## [Exercise prompt]
Copy the listing below word for word, starting at the line containing "Click the Print icon in toolbar" and ending at the line containing "pos(385,251)".

======== Record excerpts

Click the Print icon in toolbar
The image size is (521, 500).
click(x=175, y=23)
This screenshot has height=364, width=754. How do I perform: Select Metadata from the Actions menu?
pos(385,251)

================
======== Record excerpts

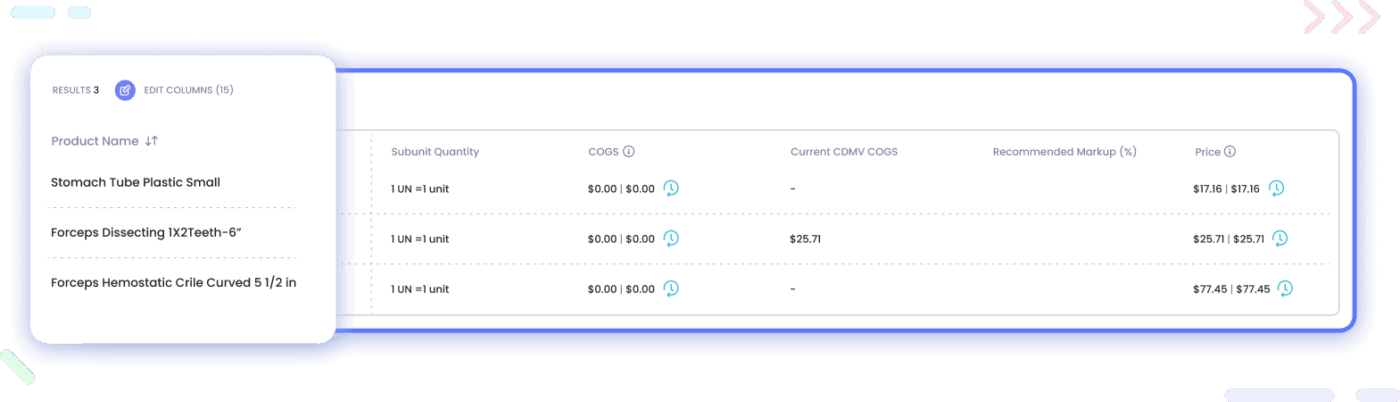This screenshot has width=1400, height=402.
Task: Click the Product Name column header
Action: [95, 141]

================

## [Result of the exercise]
Click the Print icon in toolbar
The image size is (521, 500).
click(x=175, y=23)
This screenshot has height=364, width=754. How do I perform: Select Metadata from the Actions menu?
pos(385,251)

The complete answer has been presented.